[Items from a data source]
=====

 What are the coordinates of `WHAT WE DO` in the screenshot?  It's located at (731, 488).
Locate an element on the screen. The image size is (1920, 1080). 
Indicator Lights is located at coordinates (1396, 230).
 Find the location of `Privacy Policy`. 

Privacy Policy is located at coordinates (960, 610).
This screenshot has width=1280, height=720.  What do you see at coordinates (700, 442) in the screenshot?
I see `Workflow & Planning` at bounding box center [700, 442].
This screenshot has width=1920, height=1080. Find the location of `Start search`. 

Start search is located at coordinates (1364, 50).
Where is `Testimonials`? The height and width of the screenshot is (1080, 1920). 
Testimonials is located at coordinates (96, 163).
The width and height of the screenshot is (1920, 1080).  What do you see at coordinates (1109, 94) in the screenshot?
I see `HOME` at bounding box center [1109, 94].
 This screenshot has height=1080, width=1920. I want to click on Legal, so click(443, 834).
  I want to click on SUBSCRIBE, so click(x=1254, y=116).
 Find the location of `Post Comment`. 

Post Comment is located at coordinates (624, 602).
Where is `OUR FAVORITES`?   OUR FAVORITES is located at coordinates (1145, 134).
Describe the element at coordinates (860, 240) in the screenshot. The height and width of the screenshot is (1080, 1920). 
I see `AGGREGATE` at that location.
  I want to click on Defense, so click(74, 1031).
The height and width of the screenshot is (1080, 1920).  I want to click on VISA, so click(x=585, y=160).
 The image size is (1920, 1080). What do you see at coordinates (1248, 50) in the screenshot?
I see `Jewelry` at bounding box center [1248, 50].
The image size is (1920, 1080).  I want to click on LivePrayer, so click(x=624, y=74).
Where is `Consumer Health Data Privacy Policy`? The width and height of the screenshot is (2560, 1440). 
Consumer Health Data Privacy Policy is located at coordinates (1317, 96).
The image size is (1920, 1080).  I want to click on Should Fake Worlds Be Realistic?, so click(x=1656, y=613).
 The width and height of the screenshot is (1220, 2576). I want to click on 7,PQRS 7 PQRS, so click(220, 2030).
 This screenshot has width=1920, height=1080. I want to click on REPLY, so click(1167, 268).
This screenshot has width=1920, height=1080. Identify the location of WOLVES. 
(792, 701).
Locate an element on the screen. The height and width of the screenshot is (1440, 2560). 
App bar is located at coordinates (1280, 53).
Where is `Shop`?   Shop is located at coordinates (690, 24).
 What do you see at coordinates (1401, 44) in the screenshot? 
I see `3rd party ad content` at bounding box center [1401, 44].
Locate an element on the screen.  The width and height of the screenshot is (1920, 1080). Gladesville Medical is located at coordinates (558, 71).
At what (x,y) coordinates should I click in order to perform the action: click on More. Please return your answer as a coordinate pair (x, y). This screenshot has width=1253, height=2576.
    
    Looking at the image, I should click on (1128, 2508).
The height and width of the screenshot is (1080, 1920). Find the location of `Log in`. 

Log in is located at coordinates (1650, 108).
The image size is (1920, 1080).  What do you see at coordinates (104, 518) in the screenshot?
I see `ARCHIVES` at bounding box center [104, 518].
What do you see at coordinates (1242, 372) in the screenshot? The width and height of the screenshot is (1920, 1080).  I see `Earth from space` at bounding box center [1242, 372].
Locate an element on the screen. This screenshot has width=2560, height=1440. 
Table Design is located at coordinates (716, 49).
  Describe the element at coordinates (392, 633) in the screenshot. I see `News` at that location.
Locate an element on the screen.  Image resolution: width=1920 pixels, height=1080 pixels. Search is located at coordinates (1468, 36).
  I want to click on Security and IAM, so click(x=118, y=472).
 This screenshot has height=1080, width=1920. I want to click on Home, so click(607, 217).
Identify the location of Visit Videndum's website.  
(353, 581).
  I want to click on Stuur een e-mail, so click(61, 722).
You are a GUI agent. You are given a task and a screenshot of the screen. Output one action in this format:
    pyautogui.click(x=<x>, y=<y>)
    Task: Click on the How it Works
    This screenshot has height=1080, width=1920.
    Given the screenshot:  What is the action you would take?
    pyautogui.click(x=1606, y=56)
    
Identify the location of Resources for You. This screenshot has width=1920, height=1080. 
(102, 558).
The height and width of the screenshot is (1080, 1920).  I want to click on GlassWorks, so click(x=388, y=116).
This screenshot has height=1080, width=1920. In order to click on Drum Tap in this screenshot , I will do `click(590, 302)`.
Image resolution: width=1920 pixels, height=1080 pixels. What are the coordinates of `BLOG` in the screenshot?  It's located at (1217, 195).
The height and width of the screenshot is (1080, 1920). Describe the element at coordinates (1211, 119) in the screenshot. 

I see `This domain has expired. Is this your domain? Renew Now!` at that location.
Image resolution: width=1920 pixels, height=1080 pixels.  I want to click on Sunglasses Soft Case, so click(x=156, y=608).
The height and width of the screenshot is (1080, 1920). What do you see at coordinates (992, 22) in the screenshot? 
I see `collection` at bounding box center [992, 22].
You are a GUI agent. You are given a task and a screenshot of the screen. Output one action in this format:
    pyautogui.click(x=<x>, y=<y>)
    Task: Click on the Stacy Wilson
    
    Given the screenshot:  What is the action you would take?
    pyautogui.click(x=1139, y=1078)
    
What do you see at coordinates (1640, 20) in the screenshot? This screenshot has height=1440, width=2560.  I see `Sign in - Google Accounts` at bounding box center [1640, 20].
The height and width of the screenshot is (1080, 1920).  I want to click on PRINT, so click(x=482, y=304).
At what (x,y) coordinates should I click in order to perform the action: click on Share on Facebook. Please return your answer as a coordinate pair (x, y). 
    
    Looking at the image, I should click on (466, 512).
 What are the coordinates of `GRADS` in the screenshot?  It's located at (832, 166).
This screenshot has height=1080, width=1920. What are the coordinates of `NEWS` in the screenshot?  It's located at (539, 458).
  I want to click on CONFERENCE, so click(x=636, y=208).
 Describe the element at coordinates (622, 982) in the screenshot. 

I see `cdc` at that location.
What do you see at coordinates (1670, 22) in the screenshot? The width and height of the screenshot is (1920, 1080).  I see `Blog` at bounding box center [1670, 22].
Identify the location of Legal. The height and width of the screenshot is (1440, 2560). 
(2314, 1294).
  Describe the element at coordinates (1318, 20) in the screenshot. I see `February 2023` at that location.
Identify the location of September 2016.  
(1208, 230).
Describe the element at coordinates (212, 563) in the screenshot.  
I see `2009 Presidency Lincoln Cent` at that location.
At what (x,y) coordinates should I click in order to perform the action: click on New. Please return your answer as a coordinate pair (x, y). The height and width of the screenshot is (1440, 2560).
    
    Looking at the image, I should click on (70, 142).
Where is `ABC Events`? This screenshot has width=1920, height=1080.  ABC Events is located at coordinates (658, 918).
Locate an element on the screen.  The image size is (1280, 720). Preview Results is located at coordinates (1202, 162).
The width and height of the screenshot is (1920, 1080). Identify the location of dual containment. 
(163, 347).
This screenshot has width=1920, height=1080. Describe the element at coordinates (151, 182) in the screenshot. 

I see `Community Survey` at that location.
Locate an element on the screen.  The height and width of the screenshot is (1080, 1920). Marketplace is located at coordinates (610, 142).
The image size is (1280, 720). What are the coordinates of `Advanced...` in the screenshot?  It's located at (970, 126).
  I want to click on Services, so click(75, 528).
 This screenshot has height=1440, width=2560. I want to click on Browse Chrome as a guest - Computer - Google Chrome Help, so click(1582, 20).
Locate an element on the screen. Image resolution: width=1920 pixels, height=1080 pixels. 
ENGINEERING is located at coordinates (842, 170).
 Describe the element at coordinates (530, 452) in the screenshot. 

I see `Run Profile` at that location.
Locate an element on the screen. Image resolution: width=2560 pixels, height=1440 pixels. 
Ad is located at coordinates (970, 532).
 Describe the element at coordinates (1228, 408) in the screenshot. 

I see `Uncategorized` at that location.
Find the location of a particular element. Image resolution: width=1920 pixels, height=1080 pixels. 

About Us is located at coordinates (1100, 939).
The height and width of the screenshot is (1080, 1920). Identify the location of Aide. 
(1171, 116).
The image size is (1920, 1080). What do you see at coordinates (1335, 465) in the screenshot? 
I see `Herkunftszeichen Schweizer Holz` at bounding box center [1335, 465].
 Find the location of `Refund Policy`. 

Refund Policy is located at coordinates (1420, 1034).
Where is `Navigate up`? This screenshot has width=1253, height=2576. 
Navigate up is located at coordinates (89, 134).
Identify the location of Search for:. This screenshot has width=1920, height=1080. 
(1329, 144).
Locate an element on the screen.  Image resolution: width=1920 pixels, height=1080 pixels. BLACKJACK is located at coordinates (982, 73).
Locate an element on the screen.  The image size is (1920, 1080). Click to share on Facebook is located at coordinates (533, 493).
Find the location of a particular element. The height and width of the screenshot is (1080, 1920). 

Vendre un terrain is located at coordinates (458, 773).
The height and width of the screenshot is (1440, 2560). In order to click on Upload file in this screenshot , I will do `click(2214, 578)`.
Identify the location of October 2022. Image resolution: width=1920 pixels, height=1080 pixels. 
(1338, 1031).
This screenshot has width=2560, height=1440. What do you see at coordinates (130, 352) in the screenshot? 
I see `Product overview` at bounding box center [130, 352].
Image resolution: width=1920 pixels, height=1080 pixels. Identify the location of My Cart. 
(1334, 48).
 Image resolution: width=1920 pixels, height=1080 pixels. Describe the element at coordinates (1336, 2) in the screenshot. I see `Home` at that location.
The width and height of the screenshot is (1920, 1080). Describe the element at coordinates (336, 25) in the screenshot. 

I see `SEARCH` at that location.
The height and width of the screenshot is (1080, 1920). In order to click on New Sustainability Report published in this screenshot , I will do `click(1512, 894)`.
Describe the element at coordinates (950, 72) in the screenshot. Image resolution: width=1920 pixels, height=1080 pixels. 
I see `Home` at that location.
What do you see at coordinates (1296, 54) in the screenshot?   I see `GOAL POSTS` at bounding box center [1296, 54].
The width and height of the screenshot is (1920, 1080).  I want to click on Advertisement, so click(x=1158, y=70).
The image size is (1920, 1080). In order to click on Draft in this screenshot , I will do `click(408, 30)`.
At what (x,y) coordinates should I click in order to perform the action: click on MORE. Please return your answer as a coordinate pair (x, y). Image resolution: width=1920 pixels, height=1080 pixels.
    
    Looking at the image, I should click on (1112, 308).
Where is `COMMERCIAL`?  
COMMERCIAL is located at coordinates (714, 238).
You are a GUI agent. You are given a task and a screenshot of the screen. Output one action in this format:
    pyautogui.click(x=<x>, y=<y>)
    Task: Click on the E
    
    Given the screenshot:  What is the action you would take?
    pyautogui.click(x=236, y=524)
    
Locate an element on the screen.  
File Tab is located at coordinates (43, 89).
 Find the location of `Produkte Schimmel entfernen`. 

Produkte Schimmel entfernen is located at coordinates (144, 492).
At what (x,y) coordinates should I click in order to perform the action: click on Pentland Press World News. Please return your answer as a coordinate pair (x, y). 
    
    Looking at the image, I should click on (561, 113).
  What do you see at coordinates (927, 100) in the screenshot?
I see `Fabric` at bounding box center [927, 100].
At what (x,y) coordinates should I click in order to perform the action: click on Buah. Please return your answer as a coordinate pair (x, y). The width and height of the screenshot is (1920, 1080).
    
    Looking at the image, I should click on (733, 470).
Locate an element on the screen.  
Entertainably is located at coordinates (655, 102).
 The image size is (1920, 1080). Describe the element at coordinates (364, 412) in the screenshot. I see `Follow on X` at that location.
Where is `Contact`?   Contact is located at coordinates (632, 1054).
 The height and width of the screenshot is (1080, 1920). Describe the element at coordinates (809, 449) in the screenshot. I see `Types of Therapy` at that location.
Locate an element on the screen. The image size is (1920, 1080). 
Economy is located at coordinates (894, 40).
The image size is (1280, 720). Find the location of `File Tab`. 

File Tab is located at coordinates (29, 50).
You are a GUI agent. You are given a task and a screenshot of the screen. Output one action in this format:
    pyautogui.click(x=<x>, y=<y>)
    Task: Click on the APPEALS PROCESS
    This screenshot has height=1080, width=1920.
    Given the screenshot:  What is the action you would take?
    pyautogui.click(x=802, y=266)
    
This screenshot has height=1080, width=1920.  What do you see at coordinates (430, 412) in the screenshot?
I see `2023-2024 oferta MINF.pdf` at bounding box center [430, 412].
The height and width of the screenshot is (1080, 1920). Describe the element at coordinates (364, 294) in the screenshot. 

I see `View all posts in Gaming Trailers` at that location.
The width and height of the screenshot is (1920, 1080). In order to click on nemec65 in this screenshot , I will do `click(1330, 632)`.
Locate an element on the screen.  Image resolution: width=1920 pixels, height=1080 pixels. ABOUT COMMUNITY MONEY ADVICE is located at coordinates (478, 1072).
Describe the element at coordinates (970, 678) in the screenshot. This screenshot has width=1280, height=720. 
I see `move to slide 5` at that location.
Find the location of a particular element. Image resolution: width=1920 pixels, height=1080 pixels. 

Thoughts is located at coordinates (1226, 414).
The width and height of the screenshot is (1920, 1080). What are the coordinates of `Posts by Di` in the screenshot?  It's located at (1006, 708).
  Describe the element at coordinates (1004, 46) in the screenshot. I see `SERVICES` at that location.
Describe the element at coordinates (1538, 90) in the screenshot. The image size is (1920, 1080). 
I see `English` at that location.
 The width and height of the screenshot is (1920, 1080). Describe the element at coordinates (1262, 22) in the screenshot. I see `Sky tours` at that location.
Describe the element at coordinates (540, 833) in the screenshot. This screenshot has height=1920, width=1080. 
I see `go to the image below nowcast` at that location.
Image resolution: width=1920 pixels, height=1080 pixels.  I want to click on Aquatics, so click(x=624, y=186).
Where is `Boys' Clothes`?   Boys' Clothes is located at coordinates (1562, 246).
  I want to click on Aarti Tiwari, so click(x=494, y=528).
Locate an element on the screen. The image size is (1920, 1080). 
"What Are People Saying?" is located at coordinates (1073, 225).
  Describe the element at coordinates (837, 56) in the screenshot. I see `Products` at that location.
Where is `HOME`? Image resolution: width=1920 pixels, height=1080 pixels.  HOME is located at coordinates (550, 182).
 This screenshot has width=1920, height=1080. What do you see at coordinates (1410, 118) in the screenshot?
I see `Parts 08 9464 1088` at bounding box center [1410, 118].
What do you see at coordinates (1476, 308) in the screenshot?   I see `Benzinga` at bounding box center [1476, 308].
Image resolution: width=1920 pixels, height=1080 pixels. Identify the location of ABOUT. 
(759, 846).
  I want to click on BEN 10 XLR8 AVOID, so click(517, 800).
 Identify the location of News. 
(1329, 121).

=====

* _Goal_
Copy out the material word for word, from its start through the line that contains "Start search is", including that line.

* _Written reply_
 What are the coordinates of `WHAT WE DO` in the screenshot?  It's located at (731, 488).
Locate an element on the screen. The image size is (1920, 1080). 
Indicator Lights is located at coordinates (1396, 230).
 Find the location of `Privacy Policy`. 

Privacy Policy is located at coordinates (960, 610).
This screenshot has width=1280, height=720.  What do you see at coordinates (700, 442) in the screenshot?
I see `Workflow & Planning` at bounding box center [700, 442].
This screenshot has width=1920, height=1080. Find the location of `Start search`. 

Start search is located at coordinates (1364, 50).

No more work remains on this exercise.